Problem
During the training process of my continuous observation sequence data using HMM with GMM mixtures, the cost function reduces gradually and it becomes NaN after some iterations.
Background of my data
I have 2 list say St & Rt
. Length of my list len(St) = 200 & len(Rt) = 100
Each element in list is numpy array of size 100*5
. Each list contains vehicle driving data which perform some maneuvers, each.
I have attached a picture below of my data set (i.e St[0] single element in list St which is an numpy nd array of size 100*5) & also the problem picture
I tried to train my first list which contains list of continuous data to get the parameters of the model.
I am giving 5 hidden states & 3 gaussian mixture as an input into model
.
I have been calculating log likelihood for every sequence i.e St[0], St1,.....
and finally I am summing up to get final cost value
When i start the training, it goes well for 5 - 8 iterations, then it chnages to NaN.
Question
1) What will be the reason for NaN occurrence ?
2) Is there is any pre processing step to be carried out in my data set before providing an input into the model ??

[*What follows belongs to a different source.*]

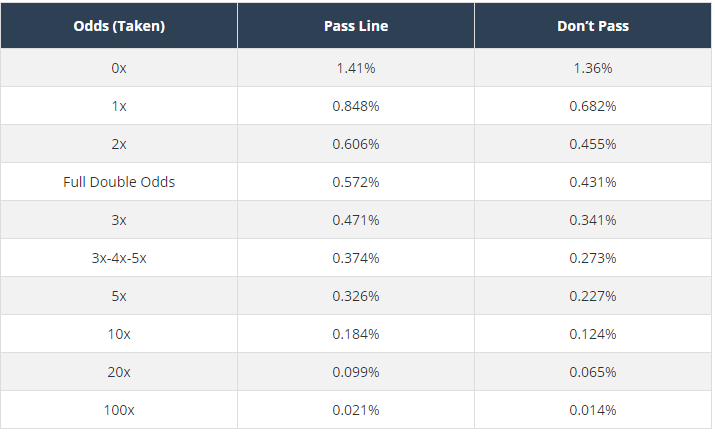
Task: Select the 3x-4x-5x odds row label
Action: (x=119, y=258)
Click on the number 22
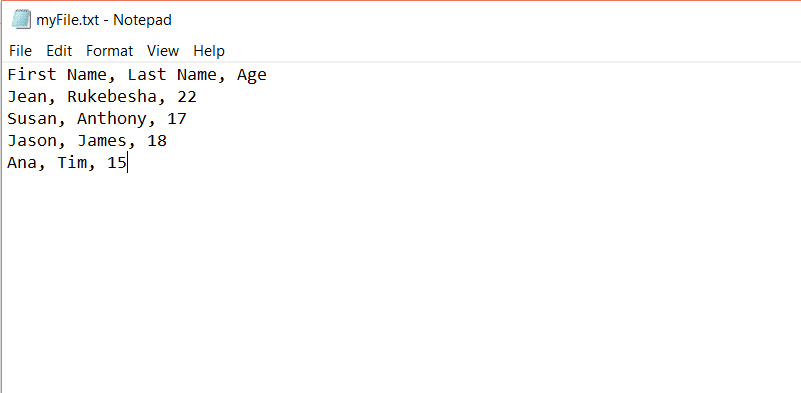 pyautogui.click(x=187, y=97)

I am new in learning HMM-GMM modelling.
Kindly shed some light in this area with any external sources or links. Pictures (Problem & Training Data)
Additional Questions
Note : Based on to provide additional Information to the people in comment I made this Additional Questions column & edited my question.

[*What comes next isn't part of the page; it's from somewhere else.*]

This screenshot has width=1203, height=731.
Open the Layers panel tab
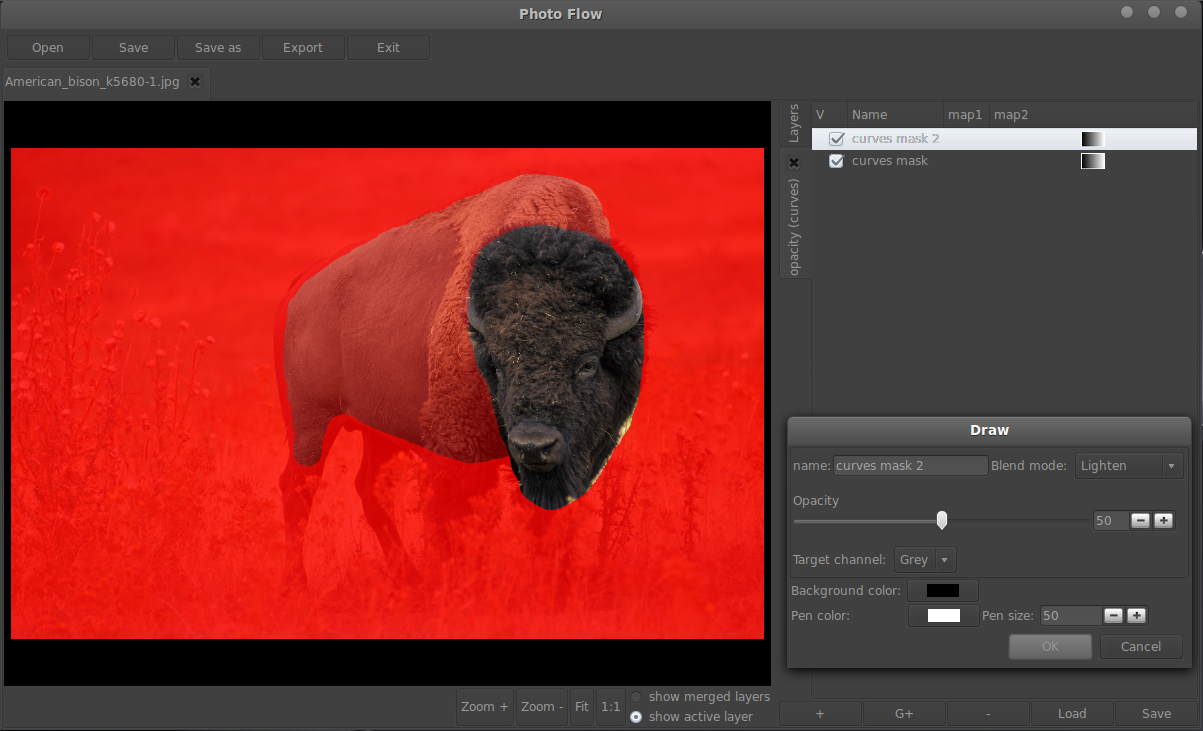coord(795,123)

For E.g, A list contains normalized training data.
Total Elements inside the list = 75
Each element inside the list is an np array.

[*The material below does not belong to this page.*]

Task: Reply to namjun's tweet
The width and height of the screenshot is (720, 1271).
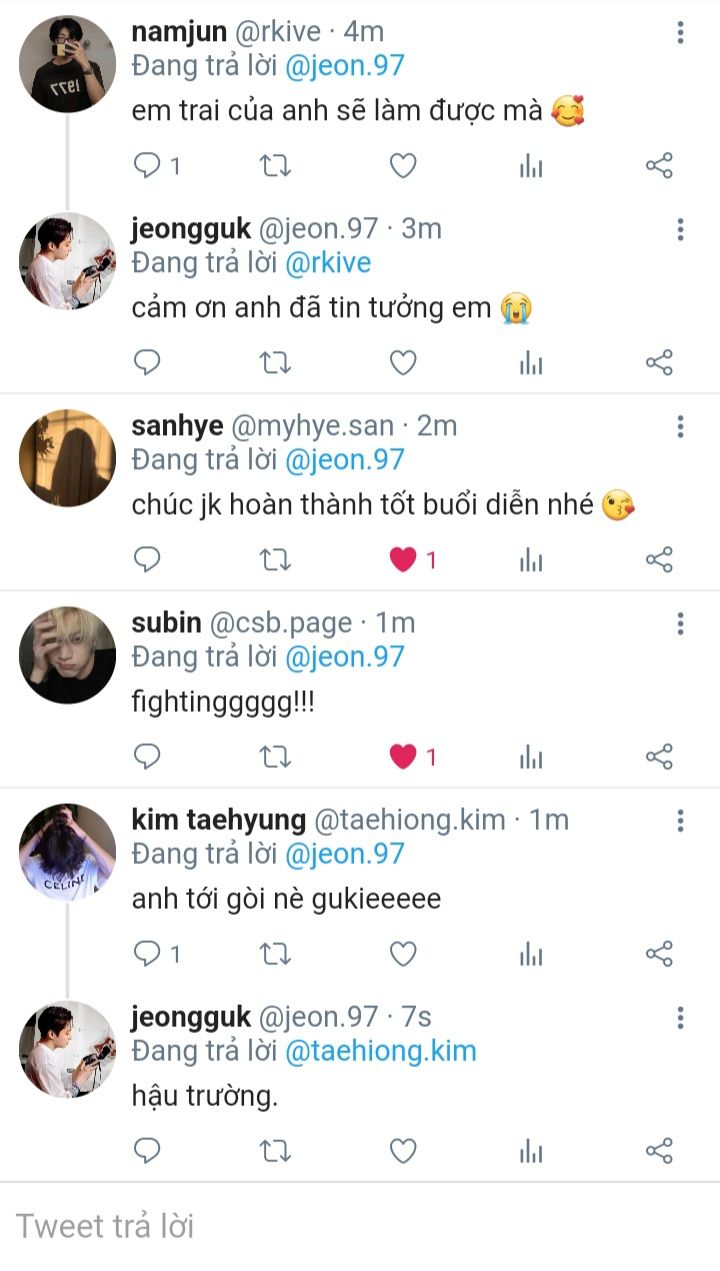Action: [148, 166]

The data inside the list is Vehicle driving data which is continuous.
'X_train = [[100*4], [100*4], [100*4], [100*4].........................[100*4]]'
len(X_train) = 75
X_Train[0] = [100*4]
X_Train.columns=['Veh.Speed','Strg Angle', 'Lat_Acceleration', 'Long_Acceleration']
Note:
Every [100*4]
data received from vehicle at specific Time intervals.
Lets say X_train[0] is 15 to 30 seconds driving study data
.
X_train[1] may be 15 to 30 seconds
driving study data and so on .....
Clarification needed related to Hidden Markov Model Training with Gaussian Mixture :
First I will explain the steps I followed and begin my clarification points.
- Selected 3 Hidden States and 2 Gaussian Mixture
- Initialized the parameters :
initial state(pi), trans_matrix(A), respons_gaussian(R), Mean (mu), Covariance (sigma) as diag covariance.
- Find out the emission_probability (B) with the help of above initialized parameters.
- using Forward Algorithm, i find out the probability of all elements in X_train and store it in an array.
i.e arr = np.array([(P(X_train[0]|λ), (P(X_train[1]|λ), P(X_train[2]|λ),....... P(X_train[75]|λ))
- Now calculated the log of all elements inside the above array and sum the whole array and defined cost.
i.e cost = log(arr).sum
- Update the HMM & Mixture parameters through
forward/Backward algo & Gamma variable
- Repeat the steps
Now I will start my confusion points while I perform training operation
Problem Faced When I print my cost function, Till 200 - 300 iteration my cost function reduces gradually and it becomes NAN around a value of 8950.
What I tried to avoid NAN
I believe that the problem will be in learning rate, so i multiply my learning rate for every 75 iterations with 0.1
, so that I update my new learning rate which is smaller
.
But after it comes to that value of around 8900 to 9000
it becomes NAN
once again
My Questions
Why it becomes NAN after several iterations
Whether the cost function value will converge to a local/global optima like a gradient descent ?
Since I want to perform
Forward Algorithm
after training, with the use ofX_test Data
, whether I can note down the updated parameters (pi, trans_mat, Gaussianm_mix matrix, mean, Covariance
)before NAN occurs and test the probability
?Whether it will produce good results or it is wrong to do that ?
What are the other ways to make my cost function converge ?
In what ways can i improve the training based on the history of my work ? If I missed something wrong, please let me know.